A new report which went before county councillors yesterday said the savings required next year are likely to be between £43.4m and £60.5m. That will be the start of a four-year cost-cutting programme which will eventually see the unitary authority’s budget reduced by more than £100m.
It comes on top of £51m worth of savings which have been made since the new council was set up two years ago.
Council bosses have already warned that cuts required by the coalition Government this year and next will lead to more than 1,000 posts being axed.
The report which went before members of the Liberal Democrat executive yesterday said the latest challenge facing the authority is “of a different order of magnitude” to previous ones – and traditional cost reduction measures are unlikely to deliver the savings required.
The authority will not know the exact level of cuts required until later this month, when the Government announces its grant settlement and decides whether it will be allowed to borrow money to pay for massive redundancy costs.
The initial £36.1m cuts package also proposes slashing £5.3m from regeneration and public protection, £3.2m from the transformation agenda, £6.8m from local services and £2m from finance.
It includes cutting the Supporting People programme by £1.5m, increasing charges for non-residential care of the elderly (£600,000), reviewing individual care packages (£1.5m), youth service cuts (£350,000), less support for disabled children (£193,000) and reducing the educational psychology service (£400,000).
Other measures include axing a mobile library van (£50,000), cutting the budget for home to school transport (£50,000), ending all flower and shrub planting across the county (£370,000) and removing a number of fire service station manager and watch manager posts (£345,000).
Yesterday executive member for corporate resources, Andrew Tebbutt, said it was an “unprecedented” situation for the council. “We have some very tough decisions and when we come to consider them we have to think about what the alternatives are, because they might be even less palatable.”

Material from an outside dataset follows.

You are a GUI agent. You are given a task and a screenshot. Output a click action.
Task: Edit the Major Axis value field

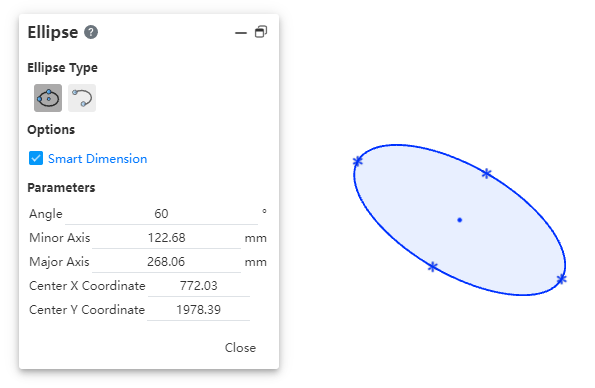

Last night Conservative group leader, Peter Jackson, said he was still convinced more could be done to cut central management and administration costs, before hitting front line services.
He said he has serious concerns about proposed cuts to capital spending on roads, and on services for elderly people and youngsters. “We have not been able to assess the details yet but these are real cuts to front line services.
“There is not enough of a strategic overview here. We identified £6m savings this year in central administration costs. The council has achieved £1.5m through a senior management review, so we feel there is scope for a further £4.5m in that area.”
A special meeting of the executive will now be held just before Christmas when the authority will have a clearer picture of the extent of the budget cuts it has to make.